Comment by popalchemist
Comment by popalchemist 4 days ago
Sales tax is one of the most UNFAIR, being a flat tax, it affects people in indirect proportion to their wealth (poorest hit hardest, proportionately).
Comment by popalchemist 4 days ago
Sales tax is one of the most UNFAIR, being a flat tax, it affects people in indirect proportion to their wealth (poorest hit hardest, proportionately).
Even with sales tax being on consumption, rich people and their accountants always look how to reduce the burden: say, that trip to Hawaii was a business trip, and that expensive suit a business cost, and sometimes you can claim some of that is "wholesale" purchase to avoid it.
In jurisdictions using VAT (like most of Europe), there are whole schemes like that to effectively reduce your VAT burden through use of company purchasing.
It is insane how much upper-middle-class people commit tax fraud, without even thinking twice about it.
I've heard at least half a dozen stories of kids' computers being bought by daddy's consultancy business, avoiding both income tax and sales tax.
Same with "business lunches", where you're just hanging out with a buddy who happens to be vaguely involved in a similar industry.
The general feeling seems to be that paying taxes is for losers and you're stealing from yourself if you're not doing minor tax fraud.
This kind of tax avoidance simply isn't available to lower-class salaried workers. They are forced to pay the full bill.

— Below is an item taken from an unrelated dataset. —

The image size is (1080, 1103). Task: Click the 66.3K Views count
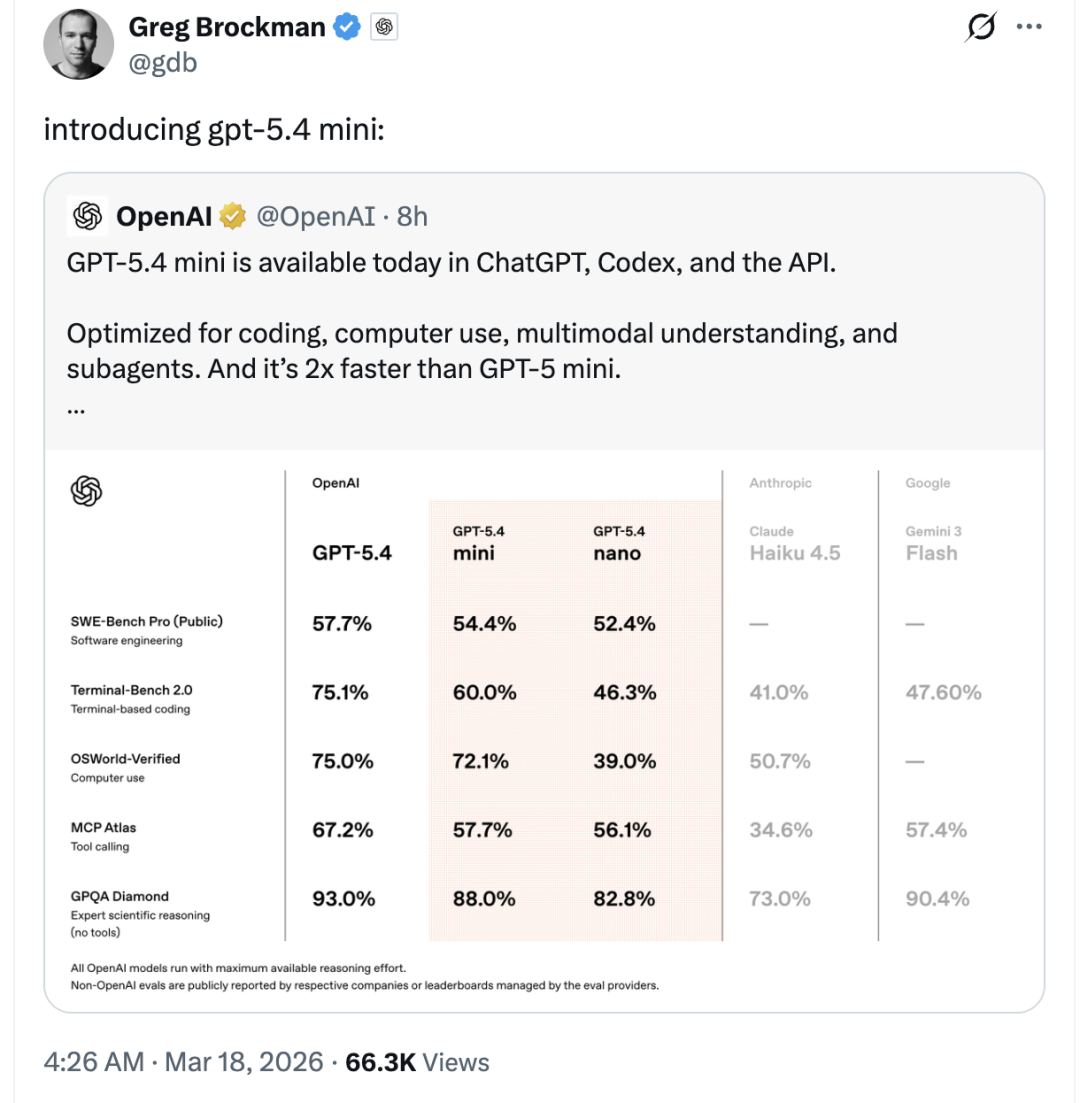click(x=417, y=1061)
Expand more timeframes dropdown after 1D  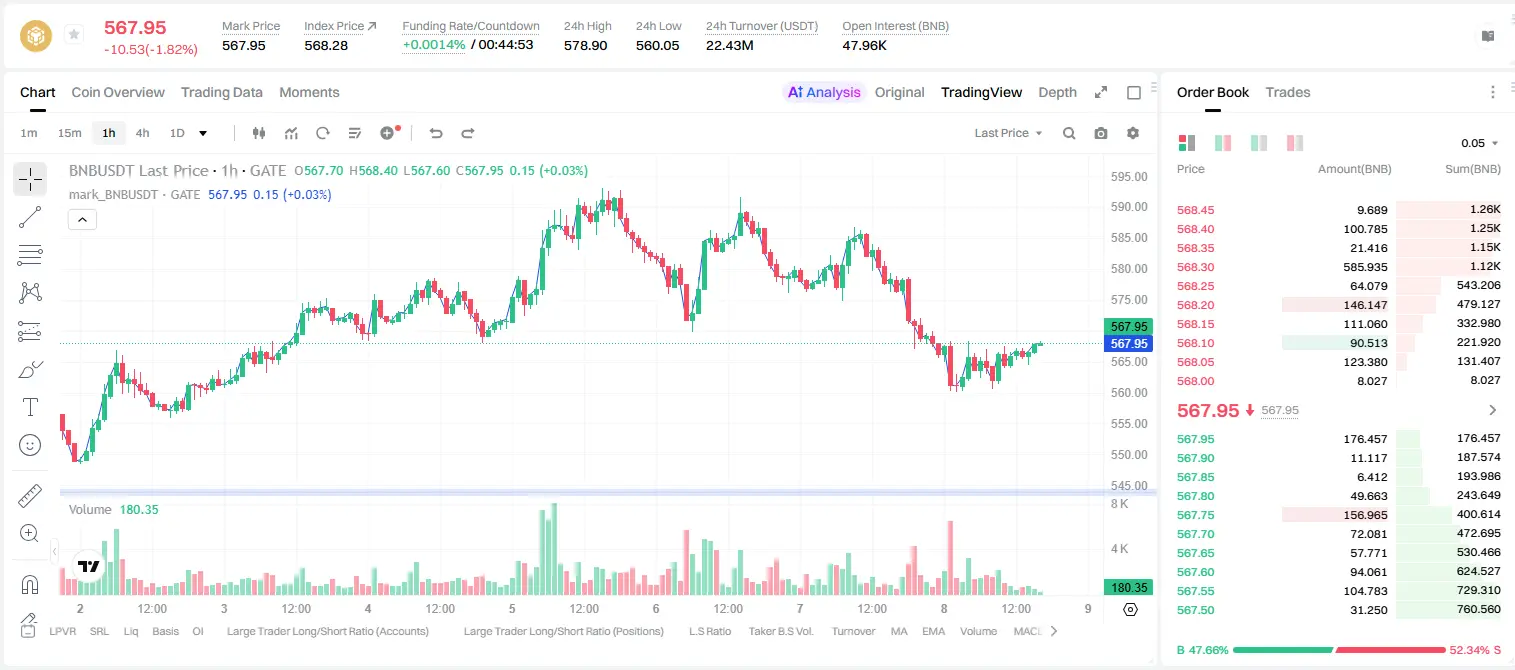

In my eyes they are not fair, because while they tax consumption, they very disproportionately affect buying power the less wealth you have. For a millionaire, paying let’s say 30% more for new shoes is not going to meaningfully change how much money they’re left with. If I’m poor and I need new shoes (because you can’t just afford a new shoes when you want them so it by necessity implies you’re in desperate need of them), that extra 30% means one less grocery trip. Or heck, even 30% on groceries potentially means one less grocery trip.
Which is to say, being poor is expensive, and sales tax only makes it more expensive, while literally not affecting the bottom line of those in higher income brackets.
But wealthier people tend to consume more. The top 10% of earners account for~50% of consumer spending. It's more like the low income person pays $5 of sales tax on a $50 pair of shoes, and a high income person pays $50 of sales tax on a $500 pair of shoes.
Haven't you read Capital? Marx's core premise which nobody actually working in economics denies is that the nature of wealth is to consolidate in the hands of the few. So while wealthier people may consume more, that does not factor into "fairness" because they are hoarding their wealth, amassing power over others, and using it disproportionately to maximize their pleasure, power, influence, etc at the cost of the suffering of others.
But I take it from your glib comment you'll disagree or deny that.
This is the only counter argument, and in fact the consensus is that they are the fairest (they tax consumption rather than production, we tend to tax producing wealth more than spending it) if you offer rebates or lower them on essentials (bread, milk, eggs, healthcare).
They also have the effect that everybody has to pay them, including tax evaders, tax loophole abusers, criminals with undeclared incomes, etc, everybody has to pay it.
But yes, without offering sales tax rebates or with taxing essentials then your argument is true and they become less fair.
Albeit, the elephant in the room is always the definition of fairness itself.